ASSIGNMENT: Having read the data, transcribe all of it without deviation.

[Stored items]
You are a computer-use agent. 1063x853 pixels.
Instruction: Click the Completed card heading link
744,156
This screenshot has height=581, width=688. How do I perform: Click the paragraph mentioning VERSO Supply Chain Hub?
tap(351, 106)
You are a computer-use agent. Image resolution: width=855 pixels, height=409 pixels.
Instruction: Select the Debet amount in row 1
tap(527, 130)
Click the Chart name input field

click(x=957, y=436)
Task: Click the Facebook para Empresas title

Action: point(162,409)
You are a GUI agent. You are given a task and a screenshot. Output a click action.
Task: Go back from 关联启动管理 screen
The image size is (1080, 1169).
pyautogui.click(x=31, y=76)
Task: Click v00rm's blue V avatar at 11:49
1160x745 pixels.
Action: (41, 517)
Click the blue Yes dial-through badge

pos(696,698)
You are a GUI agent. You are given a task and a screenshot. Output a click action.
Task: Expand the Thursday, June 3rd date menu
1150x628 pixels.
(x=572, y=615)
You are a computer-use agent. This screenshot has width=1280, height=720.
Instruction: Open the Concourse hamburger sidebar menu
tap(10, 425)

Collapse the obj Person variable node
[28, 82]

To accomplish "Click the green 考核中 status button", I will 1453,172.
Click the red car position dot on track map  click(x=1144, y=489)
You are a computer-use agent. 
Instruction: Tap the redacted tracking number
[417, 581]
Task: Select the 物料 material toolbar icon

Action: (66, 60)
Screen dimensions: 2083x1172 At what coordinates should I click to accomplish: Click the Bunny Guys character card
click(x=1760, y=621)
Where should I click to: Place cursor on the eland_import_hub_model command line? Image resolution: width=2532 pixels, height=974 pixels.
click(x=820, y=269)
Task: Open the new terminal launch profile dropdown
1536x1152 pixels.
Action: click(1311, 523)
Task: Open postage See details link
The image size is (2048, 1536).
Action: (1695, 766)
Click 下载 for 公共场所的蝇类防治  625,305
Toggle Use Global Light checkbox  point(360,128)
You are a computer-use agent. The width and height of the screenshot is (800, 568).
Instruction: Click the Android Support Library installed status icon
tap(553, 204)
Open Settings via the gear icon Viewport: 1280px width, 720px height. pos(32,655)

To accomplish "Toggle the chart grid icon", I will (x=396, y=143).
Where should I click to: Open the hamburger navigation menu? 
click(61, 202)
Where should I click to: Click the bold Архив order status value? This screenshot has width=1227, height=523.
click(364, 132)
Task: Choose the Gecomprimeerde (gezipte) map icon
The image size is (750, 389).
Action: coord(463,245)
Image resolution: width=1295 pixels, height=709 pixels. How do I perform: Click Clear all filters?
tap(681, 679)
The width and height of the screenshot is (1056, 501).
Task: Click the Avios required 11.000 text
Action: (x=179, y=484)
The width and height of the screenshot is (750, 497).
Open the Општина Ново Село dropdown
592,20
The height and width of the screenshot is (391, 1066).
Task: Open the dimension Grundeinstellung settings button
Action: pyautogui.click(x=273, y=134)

RESPONSE TO THIS TASK:
You are a computer-use agent. 1063x853 pixels.
Instruction: Click the Completed card heading link
744,156
This screenshot has height=581, width=688. How do I perform: Click the paragraph mentioning VERSO Supply Chain Hub?
tap(351, 106)
You are a computer-use agent. Image resolution: width=855 pixels, height=409 pixels.
Instruction: Select the Debet amount in row 1
tap(527, 130)
Click the Chart name input field

click(x=957, y=436)
Task: Click the Facebook para Empresas title

Action: point(162,409)
You are a GUI agent. You are given a task and a screenshot. Output a click action.
Task: Go back from 关联启动管理 screen
The image size is (1080, 1169).
pyautogui.click(x=31, y=76)
Task: Click v00rm's blue V avatar at 11:49
1160x745 pixels.
Action: (41, 517)
Click the blue Yes dial-through badge

pos(696,698)
You are a GUI agent. You are given a task and a screenshot. Output a click action.
Task: Expand the Thursday, June 3rd date menu
1150x628 pixels.
(x=572, y=615)
You are a computer-use agent. This screenshot has width=1280, height=720.
Instruction: Open the Concourse hamburger sidebar menu
tap(10, 425)

Collapse the obj Person variable node
[28, 82]

To accomplish "Click the green 考核中 status button", I will 1453,172.
Click the red car position dot on track map  click(x=1144, y=489)
You are a computer-use agent. 
Instruction: Tap the redacted tracking number
[417, 581]
Task: Select the 物料 material toolbar icon

Action: (66, 60)
Screen dimensions: 2083x1172 At what coordinates should I click to accomplish: Click the Bunny Guys character card
click(x=1760, y=621)
Where should I click to: Place cursor on the eland_import_hub_model command line? Image resolution: width=2532 pixels, height=974 pixels.
click(x=820, y=269)
Task: Open the new terminal launch profile dropdown
1536x1152 pixels.
Action: click(1311, 523)
Task: Open postage See details link
The image size is (2048, 1536).
Action: (1695, 766)
Click 下载 for 公共场所的蝇类防治  625,305
Toggle Use Global Light checkbox  point(360,128)
You are a computer-use agent. The width and height of the screenshot is (800, 568).
Instruction: Click the Android Support Library installed status icon
tap(553, 204)
Open Settings via the gear icon Viewport: 1280px width, 720px height. pos(32,655)

To accomplish "Toggle the chart grid icon", I will (x=396, y=143).
Where should I click to: Open the hamburger navigation menu? 
click(61, 202)
Where should I click to: Click the bold Архив order status value? This screenshot has width=1227, height=523.
click(364, 132)
Task: Choose the Gecomprimeerde (gezipte) map icon
The image size is (750, 389).
Action: coord(463,245)
Image resolution: width=1295 pixels, height=709 pixels. How do I perform: Click Clear all filters?
tap(681, 679)
The width and height of the screenshot is (1056, 501).
Task: Click the Avios required 11.000 text
Action: (x=179, y=484)
The width and height of the screenshot is (750, 497).
Open the Општина Ново Село dropdown
592,20
The height and width of the screenshot is (391, 1066).
Task: Open the dimension Grundeinstellung settings button
Action: pyautogui.click(x=273, y=134)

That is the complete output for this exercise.